SELECTED PASSAGE:
## start

The reasonableness standard has therefore been applied to questions of fact,
mixed fact and law and statutory interpretation arising in this context (see Scott,
above at para 32).
[23]
In
considering reasonableness, this Court should only intervene where the decision
does not accord with the principles of justification, transparency and
intelligibility or falls outside the range of possible, acceptable outcomes
(see Dunsmuir v New Brunswick, 2008 SCC 9, [2008] 1 S.C.R. 190 at para 47)
V. Analysis
[24]
The
effect of granting this application would be to reject the decision of Justice
Paul Crampton in Scott, above, where he previously held that the term
“society” in the CCRA must be read to include any society outside Canada. The Applicant
has not persuaded me of the merits of adopting that approach.
[25]
Scott, above, also
involved a UK citizen
serving a life sentence in Canada. His parole was likewise denied because
he continued to pose a risk and would be subject to insufficient supervision on
return to his country of nationality. On judicial review, the Applicant
unsuccessfully challenged the interpretation of “society” in the CCRA as
extending beyond Canada’s borders.
[26]
Justice
Crampton noted at para 43 that since Parliament chose to insert the word “society”
in various sections of the CCRA while employing the words “Canadian
society” in other instances, this was indicative of an intention not to limit
“society” as used in the CCRA to Canada. In support
of this interpretation, he referred to Canada’s international
obligations at para 44:
[44] To ignore the
interests of a foreign society in determining when to deport an offender
believed to pose a significant risk to reoffend for murder or any other serious
crime, and under what circumstances, would result in an extreme form of
international beggar-thy-neighbour policy. Such a policy would be incompatible
with nations' interest in promoting harmonious relations with each other, if
not their moral obligations towards each other.
[27]
As
a consequence, Justice Crampton found at paras 46-50 that the Board should
“consider whether a foreign offender’s release plan sufficiently mitigates the
risk to the foreign society to warrant removing the offender to that society.” The
fact that an offender “may not be subject to any ongoing state or other
effective supervision or monitoring” constitutes information that is relevant
to a case.
[28]
This
reasoning also expanded on previous jurisprudence. In Pashkurlatov,
above at paras 9-10, the Court highlighted that “[t]he Board is mandated to
exercise caution in releasing persons before their sentence is served or the
period for statutory release had been reached” and “[i]t would seem incongruous
that a foreign prisoner could obtain parole without any regard for later
supervision upon deportation while a Canadian prisoner would have to be subject
to supervision.” Although not central to his final determination and left to
be resolved in future cases, Justice Frederick Gibson in Ng v Canada
(Attorney General), 2003 FCT 781, [2003] FCJ no 1018 at paras 21-26 implied
the term “society” in the CCRA could include “society at large” as
opposed to a narrower conception of “Canadian society.”

## end

PROMPT 1: Render the records as a JSON list of strings, one string per line and no blank lines. Begin at the line that has "Where should I" and stop after the line that has "pyautogui.click(x=81, y=127)", leaving the pictures out.

MATERIAL PROVIDED:
## start

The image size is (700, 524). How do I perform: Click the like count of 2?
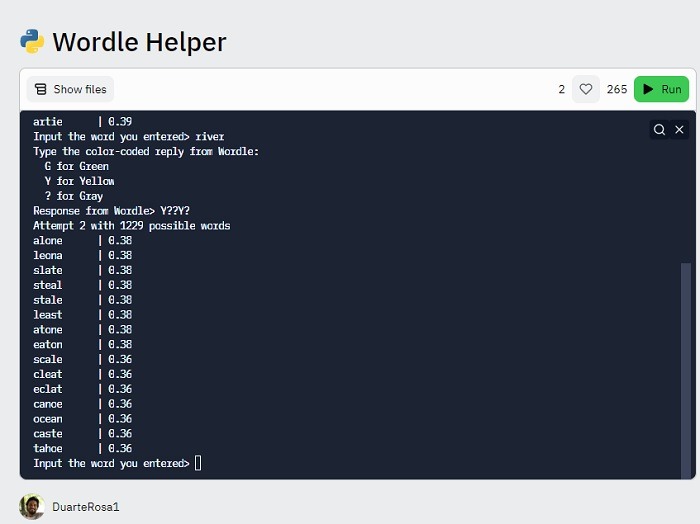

## end
## start

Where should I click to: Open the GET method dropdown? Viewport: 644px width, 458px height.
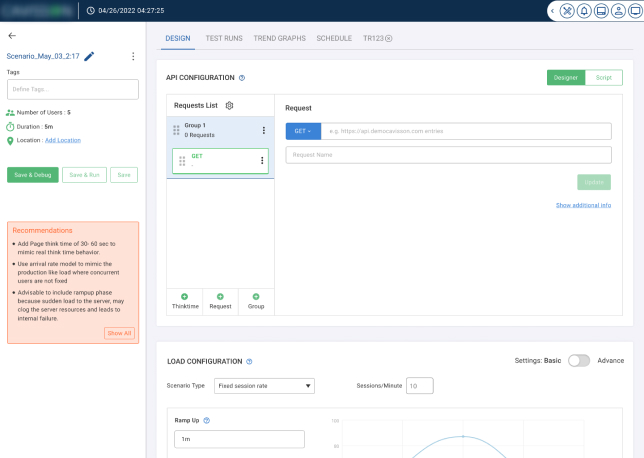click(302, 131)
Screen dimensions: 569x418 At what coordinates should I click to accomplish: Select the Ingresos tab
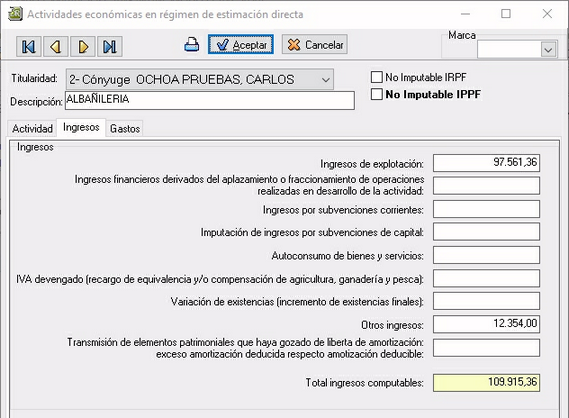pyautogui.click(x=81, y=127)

## end

PROMPT 2: Name every court case that the passage on parole and the meaning of "society" cites.

CORRECT RESPONSE 1:
[
  "Where should I click to: Open the GET method dropdown? Viewport: 644px width, 458px height.",
  "click(302, 131)",
  "Screen dimensions: 569x418 At what coordinates should I click to accomplish: Select the Ingresos tab",
  "pyautogui.click(x=81, y=127)"
]

CORRECT RESPONSE 2:
Scott
Dunsmuir v New Brunswick
Pashkurlatov
Ng v Canada (Attorney General)